Ini menyebabkan keheranan dan kegembiraan banyak orang, seorang anak bereksperimen menemukan hal baru.
Ben benci pembuatan sabun dan produksi lilin lemak, orang tua sampai pada kesimpulan bahwa perlu menemukan sesuatu yang dia sukai.
Jika tidak, suatu hari Ben akan pergi seperti kakak laki-lakinya, melarikan diri jadi pelaut dan tidak ada khabarnya.
Jos Franklin menunjukkan kebijaksanaan seorang pendidik sejati dalam menangani masalah yang sulit ini.
Mengingat pengalaman sedih Benjamin selama dua tahun bekerja sebagai asistennya, dia takut bahwa memaksa putranya untuk mengambil spesialisasi apa pun dapat menyebabkan dia enggan membuat kerajinan baru seperti pembuatan sabun.
Ayahnya mulai mengajak Ben berjalan-jalan dan memberinya kesempatan untuk mengenal pekerjaan tukang kayu, tukang batu, tukang bubut, tukang tembaga, dan pengrajin lainnya.
Di sebuah kota kecil, banyak yang mengenal satu sama lain dengan baik, dan para pengrajin dengan hangat menyambut Jos Franklin, yang dihormati penduduk Boston.
Ini bukan hanya jalan-jalan yang menarik, tetapi juga jalan-jalan yang sangat berguna.
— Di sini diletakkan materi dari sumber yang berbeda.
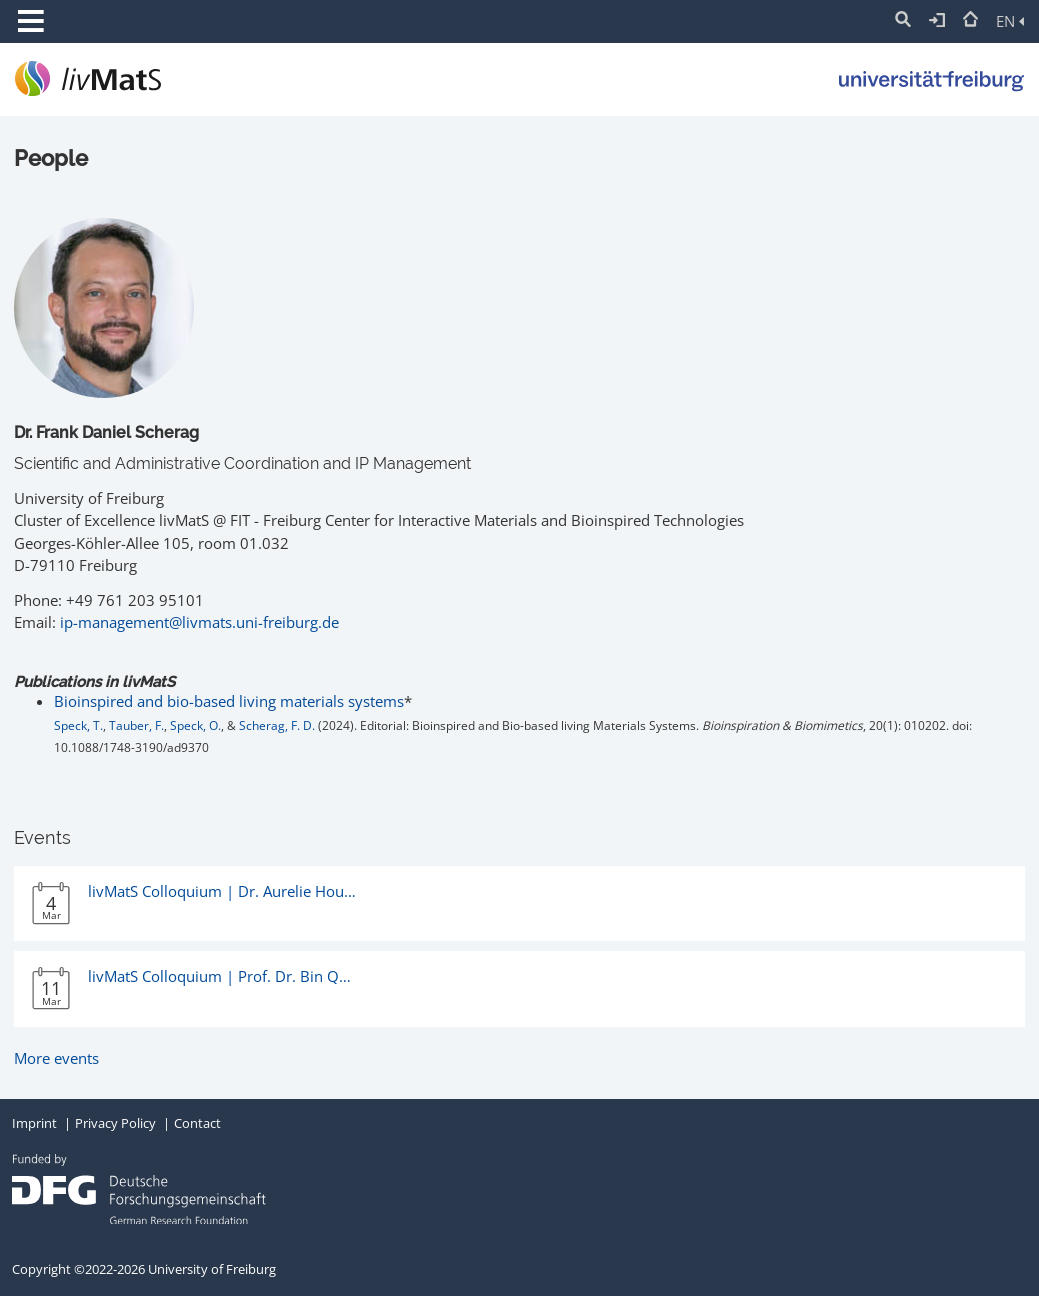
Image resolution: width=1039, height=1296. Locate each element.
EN (1010, 21)
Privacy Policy (115, 1123)
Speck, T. (78, 725)
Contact (197, 1123)
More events (56, 1058)
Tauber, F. (136, 725)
Ben mengawasi pekerjaan pengrajin dan dirinya sendiri mendapat kesempatan untuk bekerja di mesin bubut, selama beberapa hari dia bekerja di pabrik batu bata dan di bengkel.
Nanti itu sangat berguna baginya. Ketika Franklin memulai eksperimen ilmiahnya, dia mampu membuat sendiri banyak instrumen yang diperlukan untuk ini.
"Kamu suka pekerjaan seperti itu," tanya ayahnya.
"Pekerjaan yang menantang," ujar Ben.
"Saya bisa bereksperimen agar mesin lebih mudah bekerja. "
Ayahnya tertawa.
***
Didekat tempat mereka dihutan sering tampak orang indian.
"Ayo Luis, kita melihat orang indian," ajak Ben.
"Tidak mau, mereka sering tidak bersahabat."
"Siapa bilang, aku berteman dengan mereka. Namanya Yonimo."
"Apa kamu bisa bahasa.mereka."
" Bahasa isyarat." Kata Ben pula. Ia selalu tertarik dengan alam sekitarnya.
Luis tidak mau, jadi Petet yang menemani Ben melihat dan beraahabat dengan orang indian.
Orang Indian Navayo menatap dengan curiga, tapi karena anak anak mereka membiarkan saja.
Orang indian hidup di tenda yang diistilahkan dengan tepee yang terbuat dari kulit bison yang diregangkan.
Kerangka kayu yang mudah dipasang diatasnya ada penutup yang bisa dibuka agar asap dari api unggun bisa keluar.
"Bahasa mereka berkomunikasi?" Tanya Luis.
"Tentu dengan bahasa mereka, banyak bahasa indian dan mereka berbeda bahasa, tapi mereka punya bahasa isyarat."
Orang indian kelihatan bersahabat.
"Mereka adalah teman kalau tidak diganggu, tapi bisa perang. Kuda mereka kuat dan cantik."
Mereka memperhatikan suku Indian memakai busur dan anak panah, pisau, serta pentung, tombak, sebagai senjata.
Banyak pula yang membawa tomahawk yaitu sejenis kapak besar untuk membunuh.
Jadi Ben selalu ingin menjalin persahabatan.